Enfin, le cabinet Ilunga Ilunkamba est là, à un quadrimestre de la fin de l’exercice 2019. Selon nos sources, le budget aurait déjà été entamé à plus de trois quart de ses prévisions. Mais, il n’est pas que les ministres du cabinet sortant qui en auraient fait à leur tête par des commandes de véhicules ou de divers autres matériels imprévus.
Des mandataires publics aussi se sont octroyés des salaires et avantages… de stars de foot, pour reprendre l’expression d’un syndicaliste. Déjà, lors de l’examen et du vote de la loi de finances publiques 2019, PCA et DG d’entreprises d’Etat ont fait pression sur la commission Ecofin de l’Assemblée nationale qui, révoltée, avait porté l’affaire devant la plénière en déplorant « l’attitude des institutions, ministères et services publics consistant à recourir à l’Assemblée nationale, à travers elle, pour solliciter des crédits additionnels ou des ouvertures de nouvelles lignes des crédits, alors que la préparation et l’élaboration du budget sont du domaine gouvernemental», peut-on lire dans le rapport de la commission transmis au bureau de l’Assemblée nationale.
Il y a encore quelques cinq mois, un leader syndical à la Direction générale des recettes administratives, judiciaires, domaniales et de participations (DGRAD) s’était levé avec fougue contre la gestion dans cette régie financière. Il a été mis en minorité par ses collègues. Comment pouvait-il en être autrement quand la direction générale a délibérément décidé de gonfler les salaires et autres avantages dont la prime de rétrocession des agents.
En 2018, la DGRAD comptait 7 huissiers De 6.093.983,66 FC (rétrocession + RAT), en 2017, chacun des huissiers a touché plus de 10 millions de FC, précisément 10.727.599,21 FC. ). En d’autres termes, l’huissier de la DGRAD gagne mieux que le chargé d’études à la Primature…
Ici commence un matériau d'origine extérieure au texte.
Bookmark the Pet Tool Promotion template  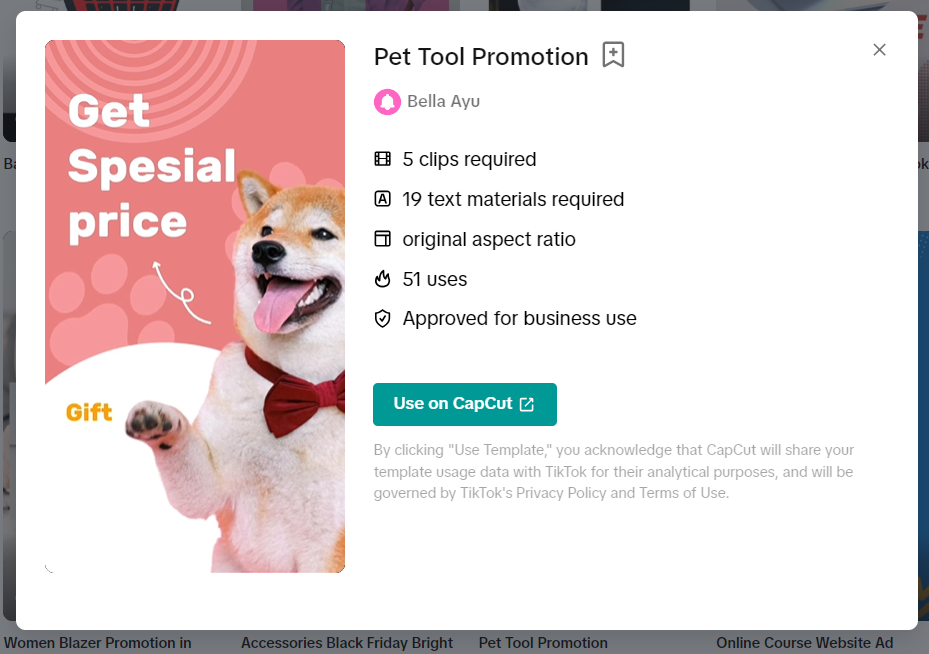click(613, 55)
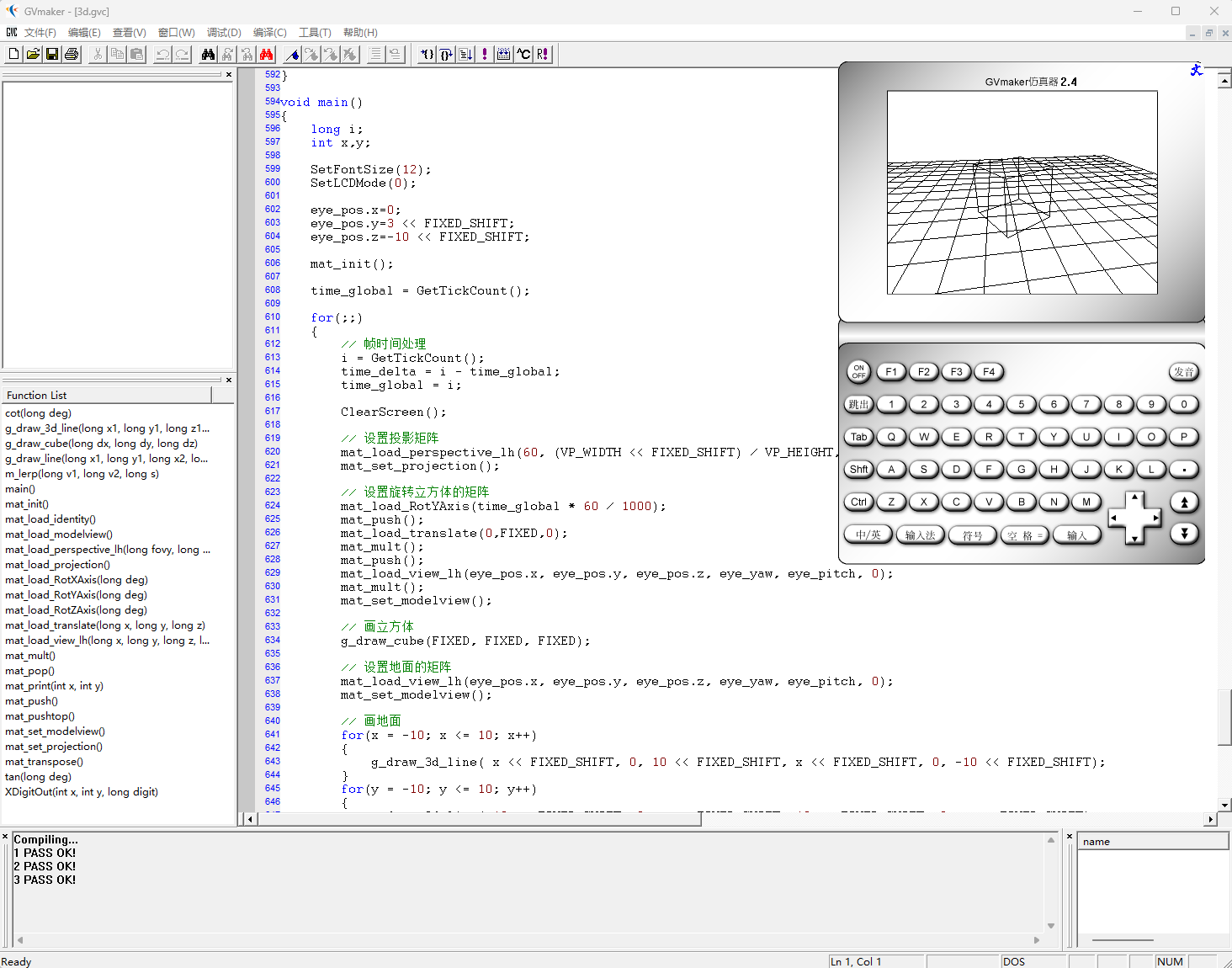Open the 工具(T) tools menu

coord(315,33)
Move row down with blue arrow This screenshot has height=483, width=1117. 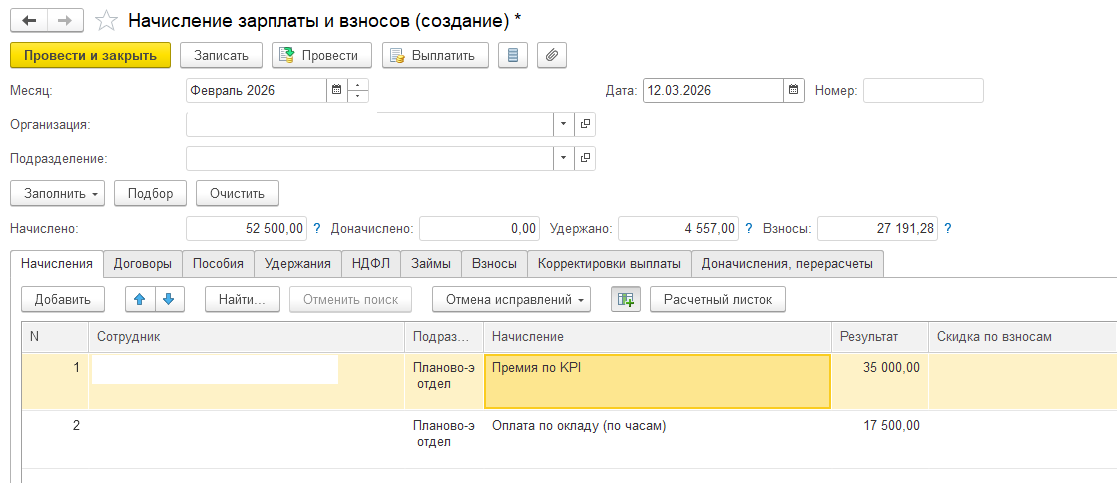(168, 299)
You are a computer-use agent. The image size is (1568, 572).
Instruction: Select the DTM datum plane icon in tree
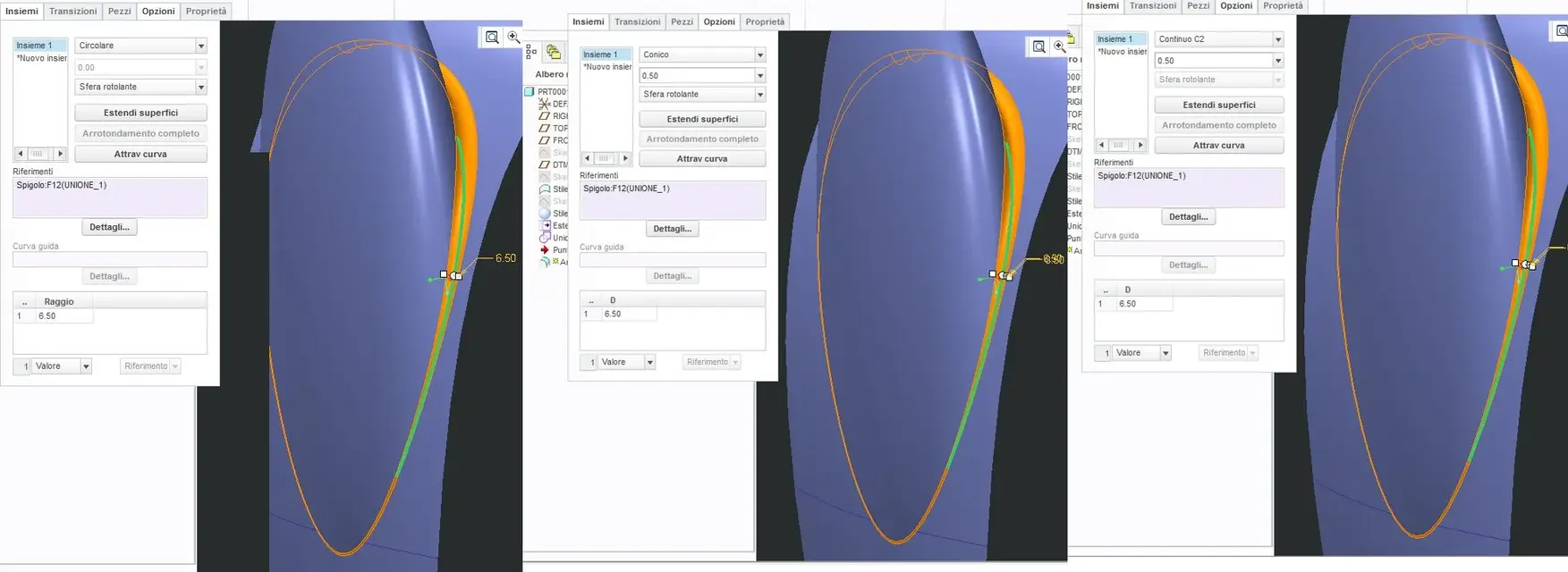point(544,164)
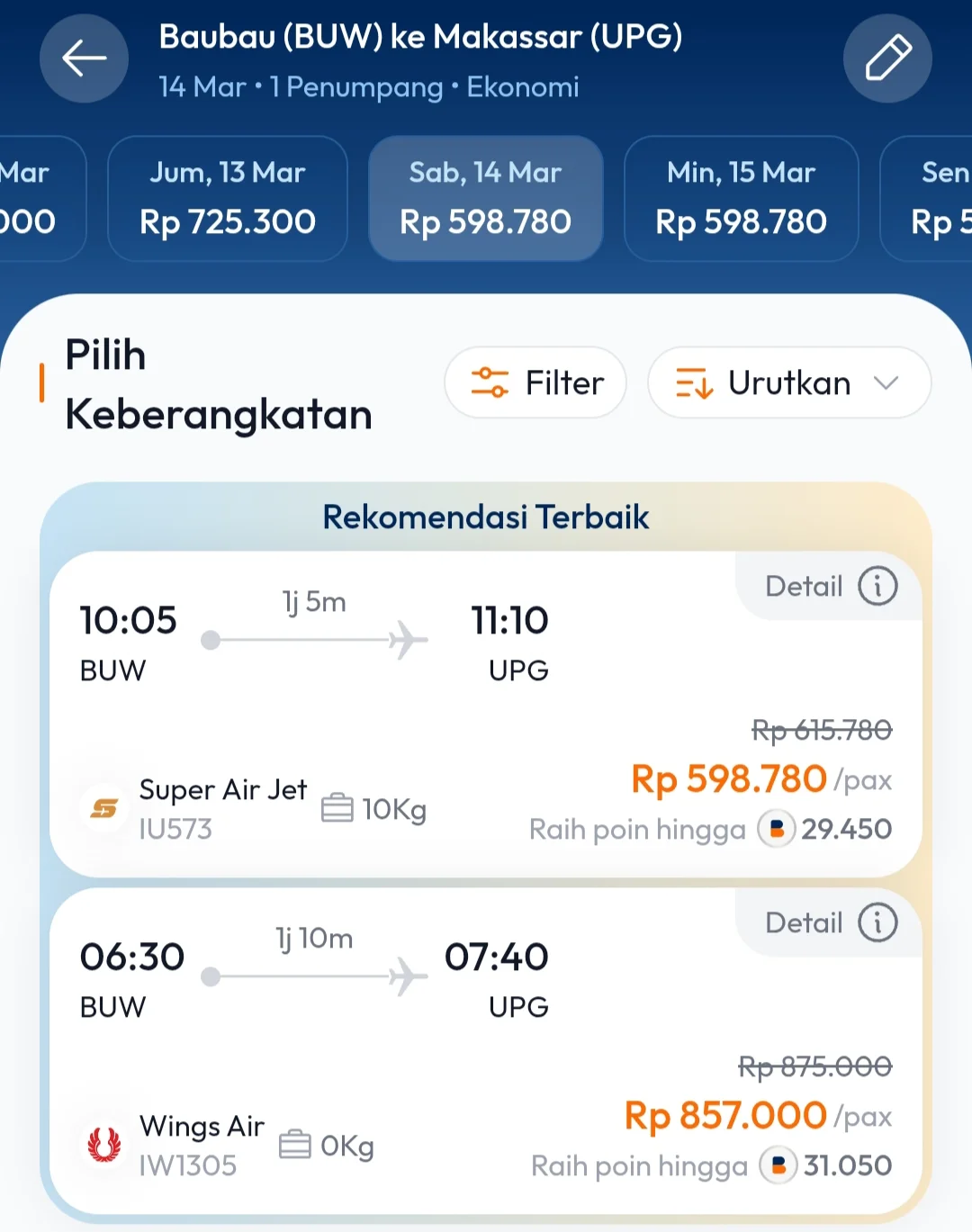Viewport: 972px width, 1232px height.
Task: Tap the Super Air Jet airline logo
Action: (x=104, y=808)
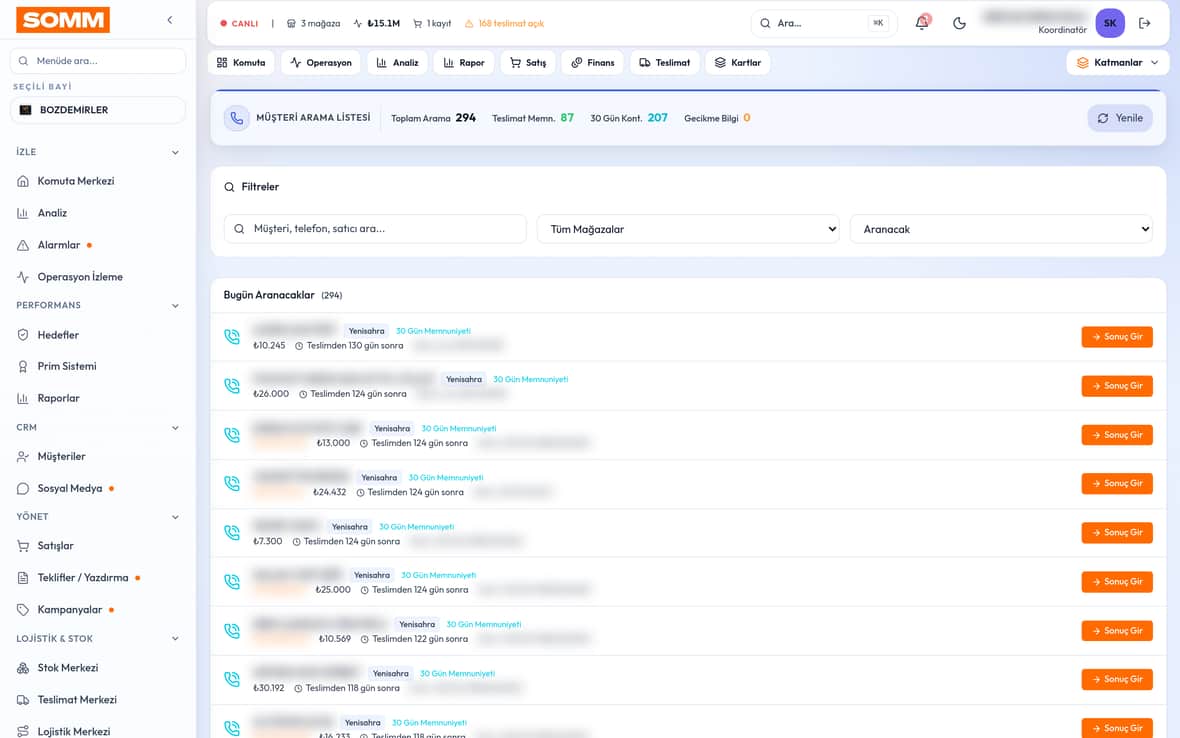
Task: Expand the Katmanlar dropdown
Action: (x=1118, y=62)
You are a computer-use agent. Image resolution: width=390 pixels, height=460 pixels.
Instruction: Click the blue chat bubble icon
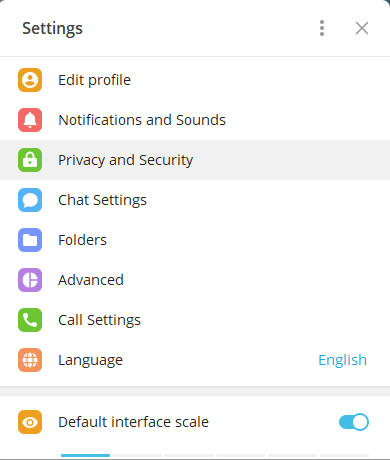[x=30, y=200]
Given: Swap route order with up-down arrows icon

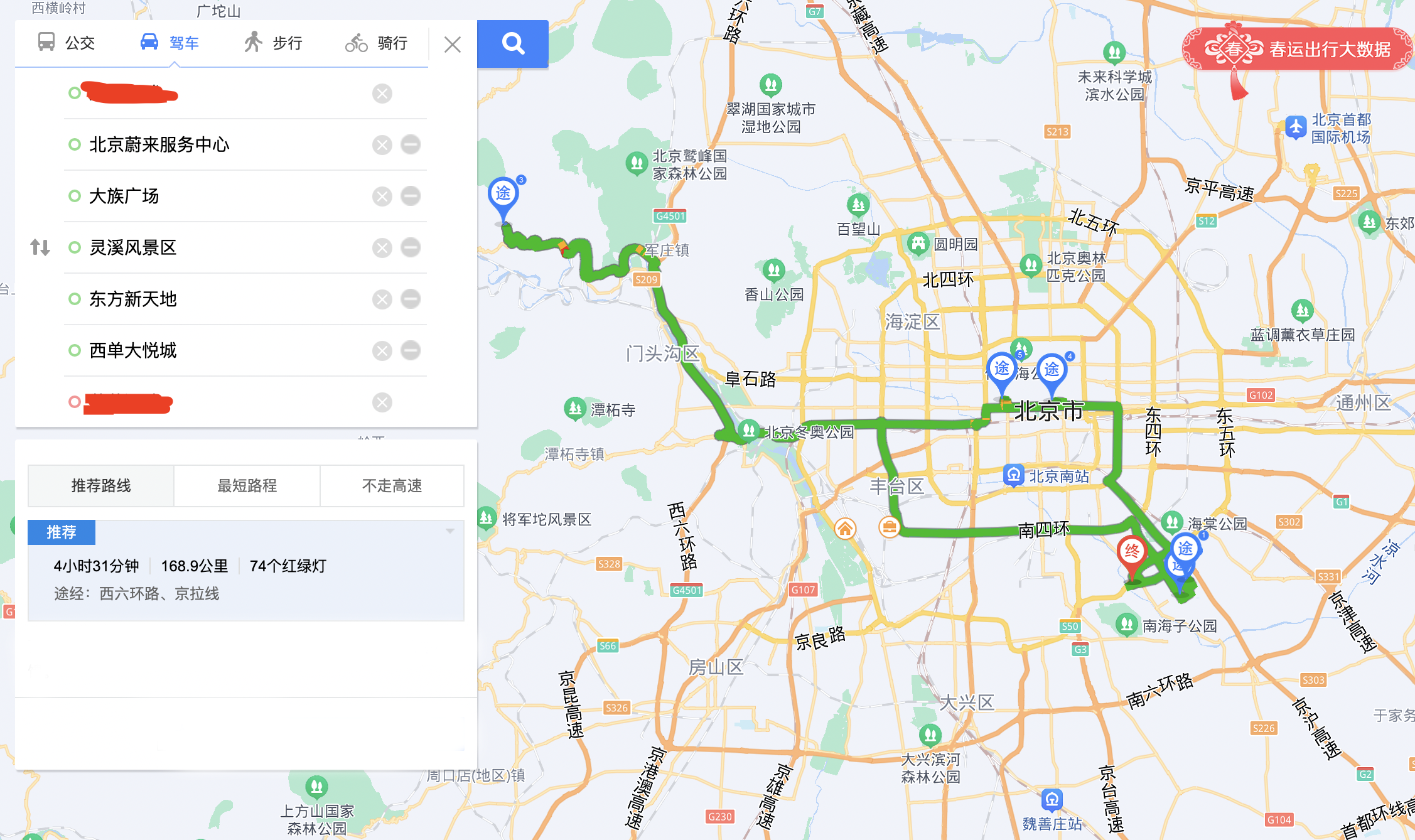Looking at the screenshot, I should pyautogui.click(x=40, y=247).
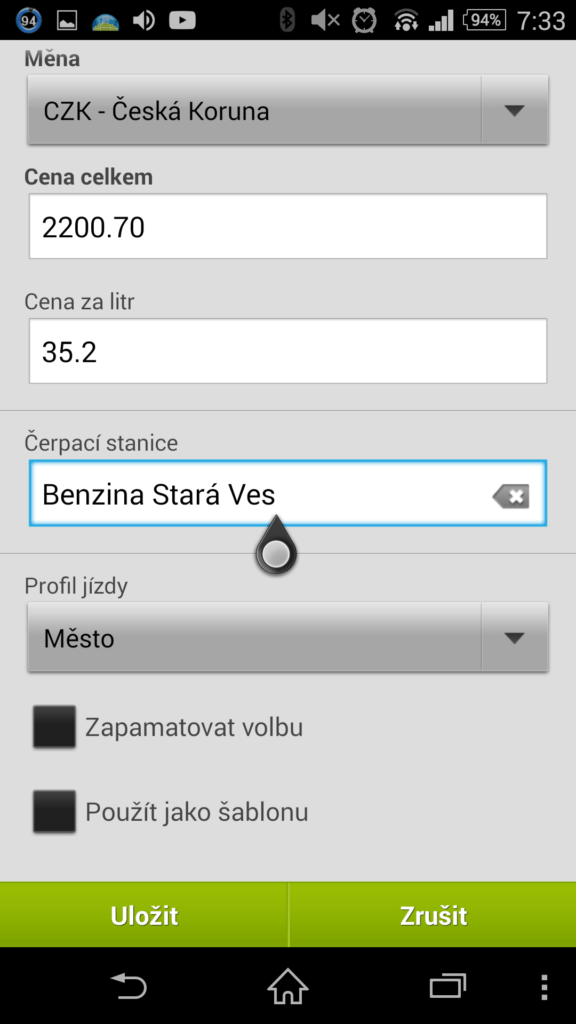Check the Použít jako šablonu box
The width and height of the screenshot is (576, 1024).
[54, 811]
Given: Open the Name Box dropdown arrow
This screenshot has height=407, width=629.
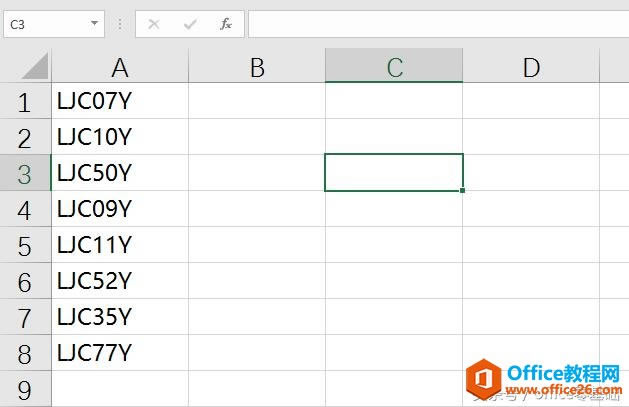Looking at the screenshot, I should tap(94, 24).
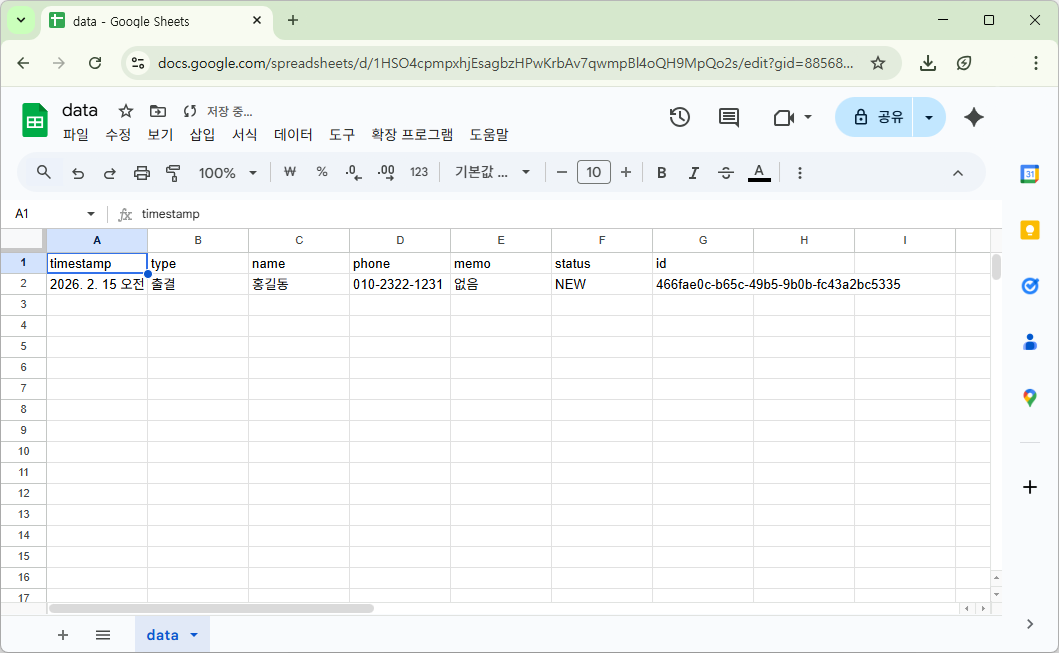The image size is (1059, 653).
Task: Open Google Maps side panel icon
Action: 1029,397
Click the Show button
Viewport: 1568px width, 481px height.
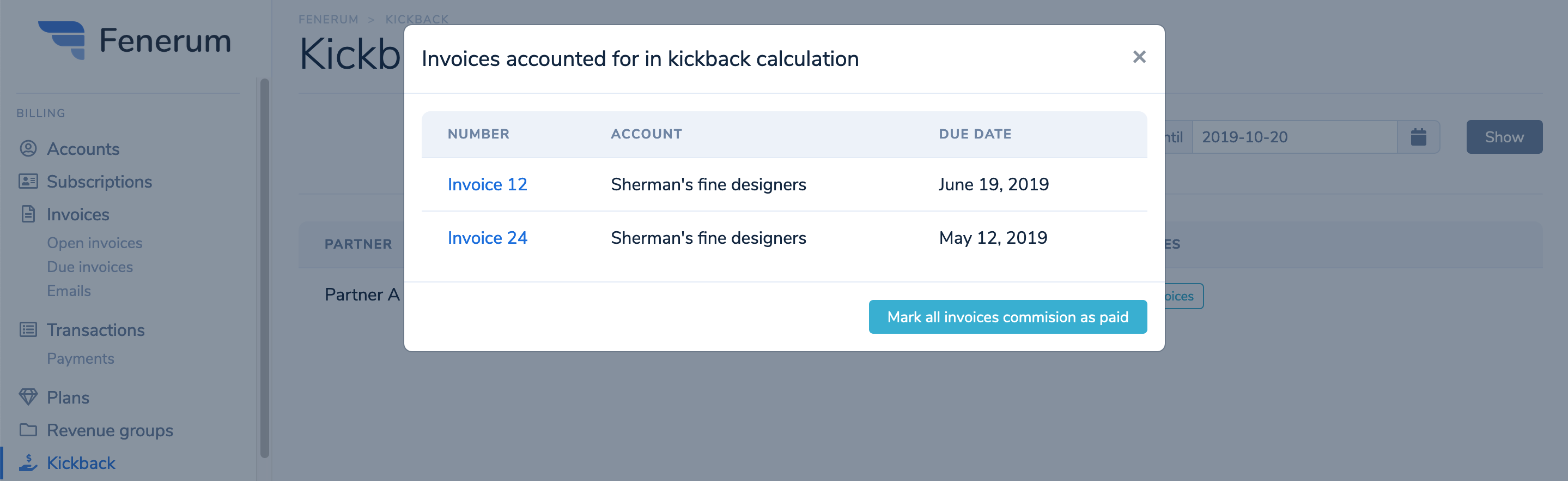point(1504,137)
Recrutements à tours de bras
La régie financière qui engage à tour de bras compte à ce jour au moins 5.150 effectifs dont 1.520 agents au grade d’AGB1, (Agent de bureau) contre 1.474 en 2017. Et 1.688 agents AGB2, 920 ATB2, 172 ATB1, 416 CB, chefs de bureau, etc. L’AGB1 qui a touché, pour toute l’année 2015, 3.246.358,65FC de prime de rétrocession, soit 272.029,88 FC en moyenne, a touché 2.967.269,93 FC en 2016, soit une moyenne de 247.272,49 FC contre 4.831.531,68 FC en 2017 soit 402.627,64 FC le mois et 8.016.737, 55 FC en 2018, soit 668.061 FC mensuels.
Et en ce qui concerne la prime RAT, en 2015 un AGB1 a reçu en total 894.279,90FC, soit 74.523,28 FC par mois, en 2016 il a touché 1.418.023,08 FC, soit, un traitement mensuel de 118.168.59 FC, en 2017 il a reçu 2.607.723,91 FC, soit 217.310, 33 FC mensuel, et enfin en 2018 il a reçu un total de 4 .972.898, 13 FC soit 414.408,18 FC mensuel.
L’on saluerait volontiers, l’effort de l’employeur de relever chaque année la bourse des agents. Mais à y voir de près, la direction générale en profite aussi pour s’attribuer des salaires incompatibles avec la modicité du budget de l’Etat ou la capacité de mobilisation des recettes.
Nos sources attestent que le numéro un (DG) de la DGRAD en est à plus de 41.000 USD mensuels. Le document de la Régie portant sur la ventilation des effectifs globaux avec rétrocession et RAT pour 2018, renseigne que le DG perçoit 813.030.363,98 FC. Convertis en dollars au taux de 1.650 FC/USD, ces montants donnent 492.745,67 USD l’an. Les deux DGA en étaient, en 2018, à 609.592.773 FC chacun, soit 369.450,16 USD.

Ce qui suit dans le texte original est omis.